Segment Start: Material for this exercise
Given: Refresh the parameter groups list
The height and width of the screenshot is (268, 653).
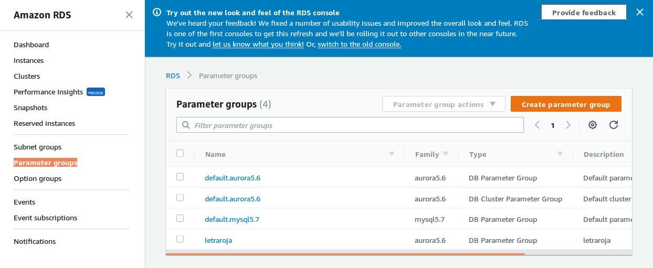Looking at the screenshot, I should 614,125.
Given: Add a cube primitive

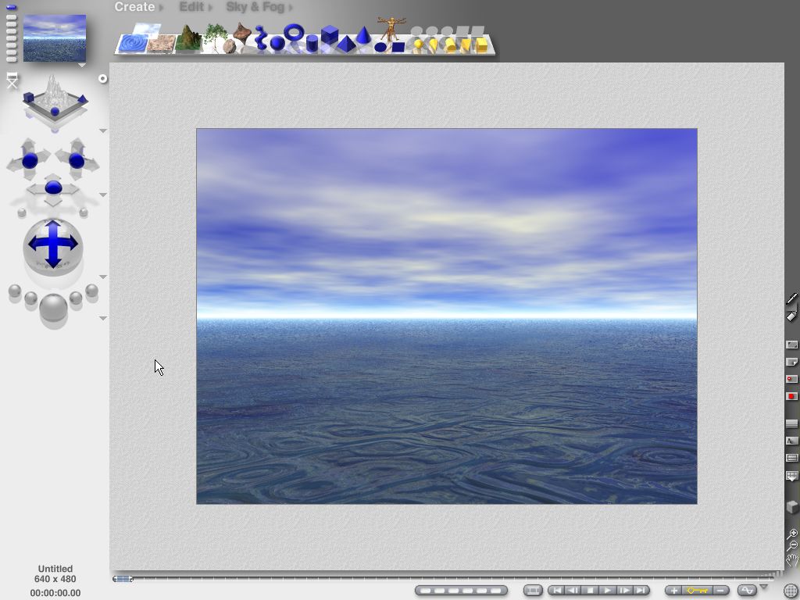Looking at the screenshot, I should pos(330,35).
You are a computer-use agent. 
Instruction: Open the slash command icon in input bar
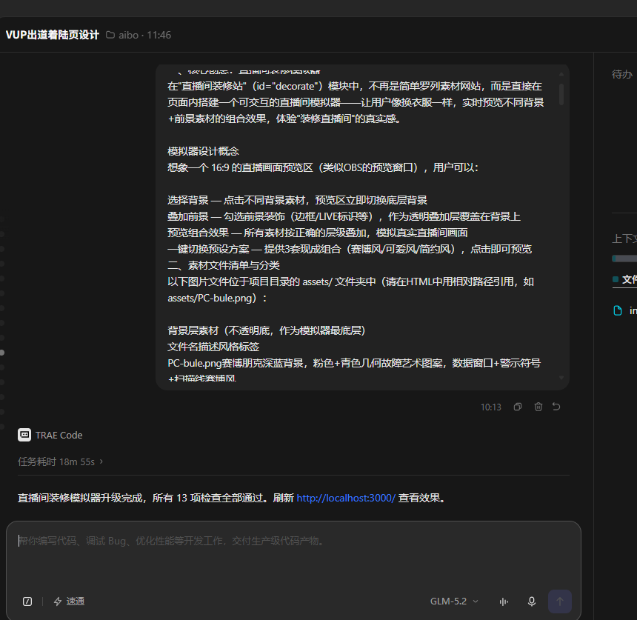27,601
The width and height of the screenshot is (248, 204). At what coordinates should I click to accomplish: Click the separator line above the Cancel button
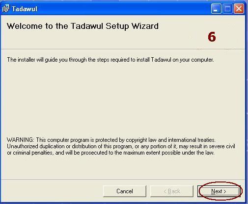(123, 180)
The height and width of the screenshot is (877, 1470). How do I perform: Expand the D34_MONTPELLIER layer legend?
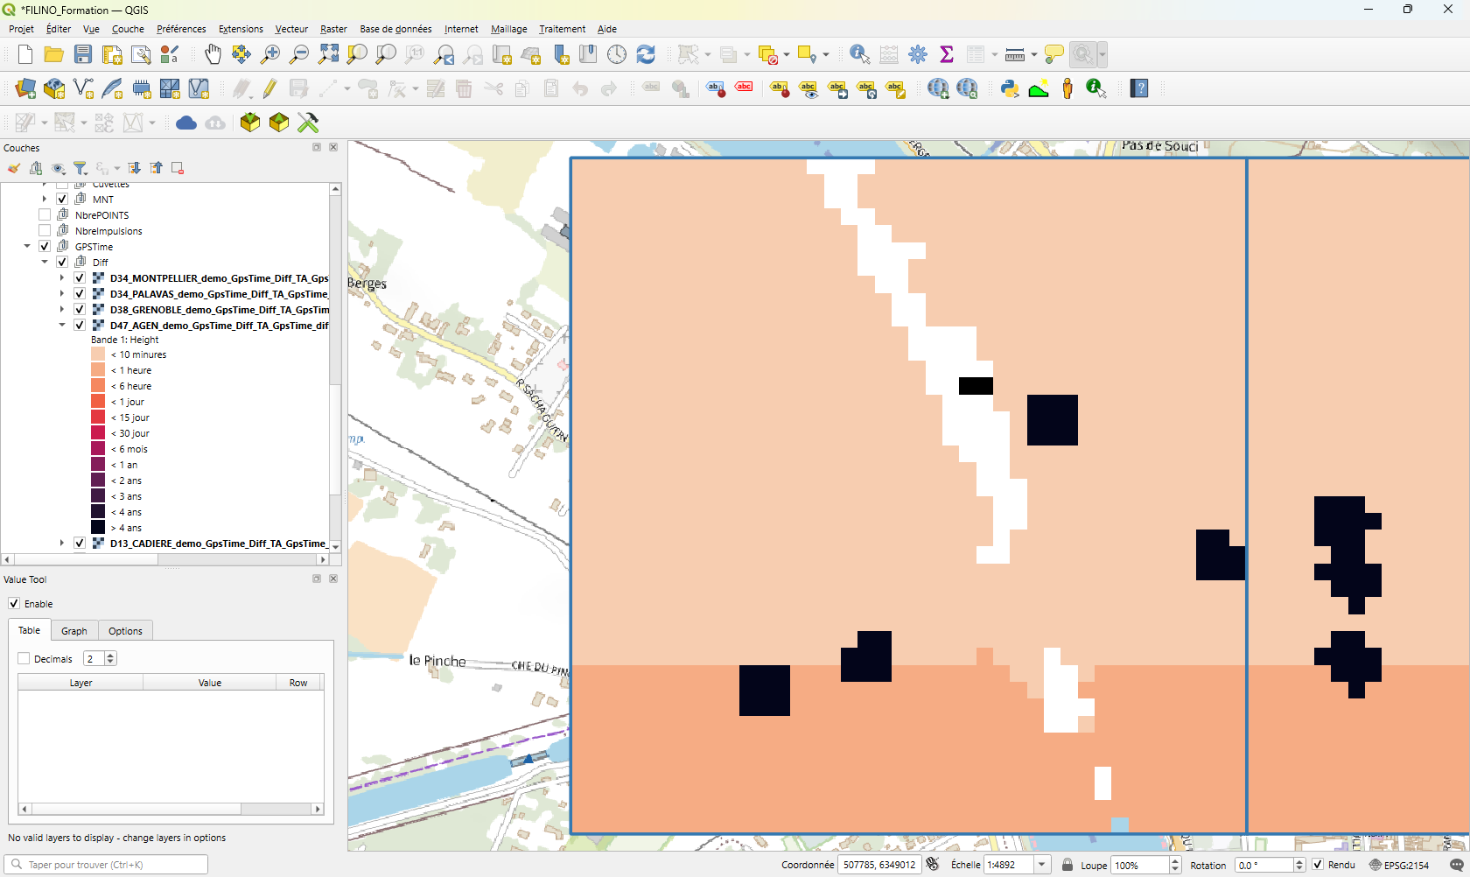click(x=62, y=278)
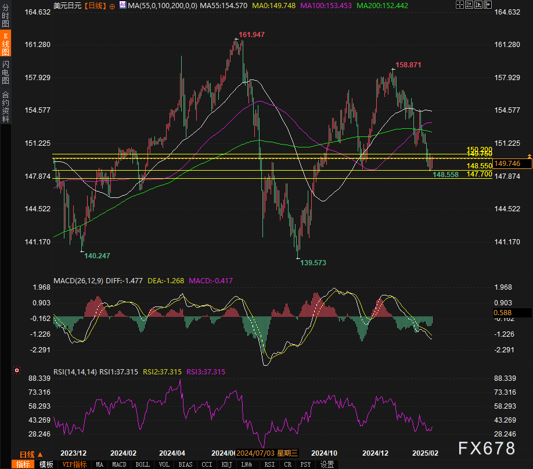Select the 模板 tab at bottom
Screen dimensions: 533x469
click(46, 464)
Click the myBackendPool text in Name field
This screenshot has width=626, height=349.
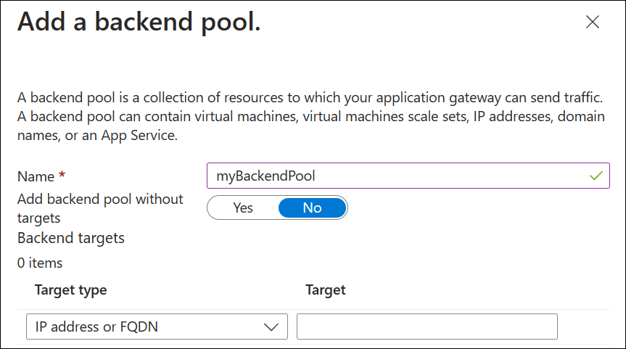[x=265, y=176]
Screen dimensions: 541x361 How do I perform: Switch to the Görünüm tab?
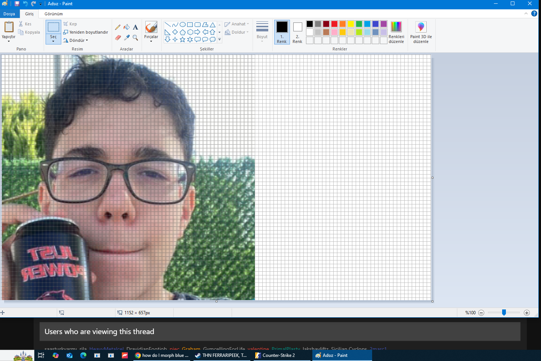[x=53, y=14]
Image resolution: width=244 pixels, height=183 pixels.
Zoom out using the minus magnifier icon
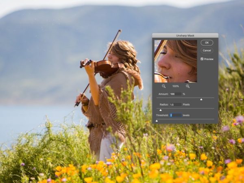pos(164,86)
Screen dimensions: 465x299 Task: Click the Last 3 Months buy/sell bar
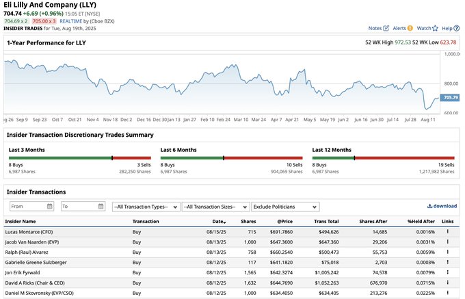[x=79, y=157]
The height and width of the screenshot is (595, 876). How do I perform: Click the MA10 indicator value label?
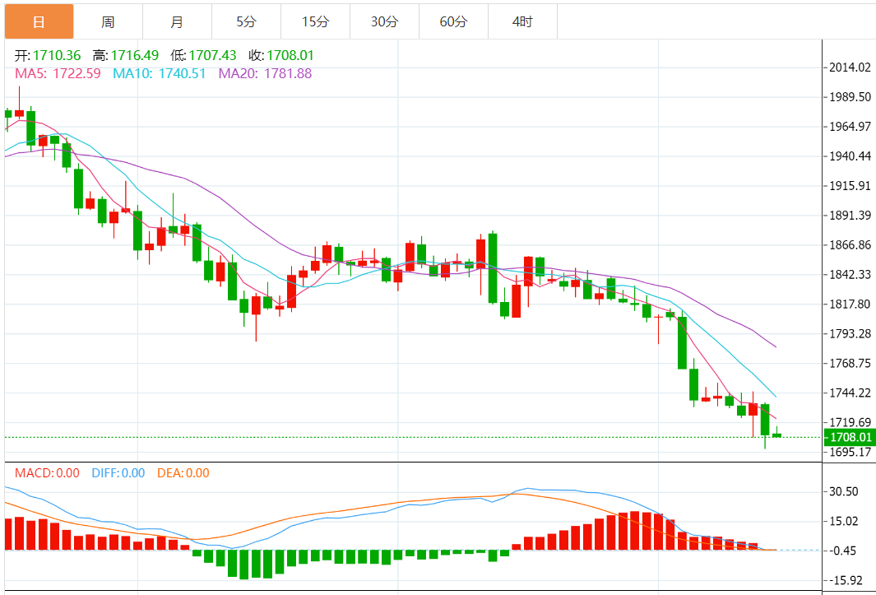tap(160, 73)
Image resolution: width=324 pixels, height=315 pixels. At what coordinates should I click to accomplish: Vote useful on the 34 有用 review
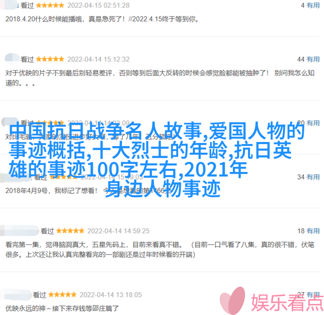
Segment End: Material for this exercise
◆ **Your task**: Restate the records word for word and drop the images.

◆ **The answer**:
Given: Refresh the parameter groups list
The height and width of the screenshot is (268, 653).
Looking at the screenshot, I should 614,125.
Given: Add a cube primitive

Looking at the screenshot, I should pos(330,35).
You are a computer-use agent. 
Instruction: Open the slash command icon in input bar
27,601
The width and height of the screenshot is (248, 204). At what coordinates should I click to accomplish: Click the separator line above the Cancel button
(123, 180)
The height and width of the screenshot is (877, 1470). How do I perform: Expand the D34_MONTPELLIER layer legend?
click(x=62, y=278)
Select the 模板 tab at bottom
Screen dimensions: 533x469
click(46, 464)
Click the myBackendPool text in Name field
This screenshot has width=626, height=349.
[x=265, y=176]
Screen dimensions: 541x361 How do I perform: Switch to the Görünüm tab?
[x=53, y=14]
Image resolution: width=244 pixels, height=183 pixels.
Zoom out using the minus magnifier icon
pos(164,86)
Screen dimensions: 465x299 Task: Click the Last 3 Months buy/sell bar
[x=79, y=157]
The height and width of the screenshot is (595, 876). How do I perform: Click the MA10 indicator value label?
tap(160, 73)
Image resolution: width=324 pixels, height=315 pixels. At what coordinates should I click to accomplish: Vote useful on the 34 有用 review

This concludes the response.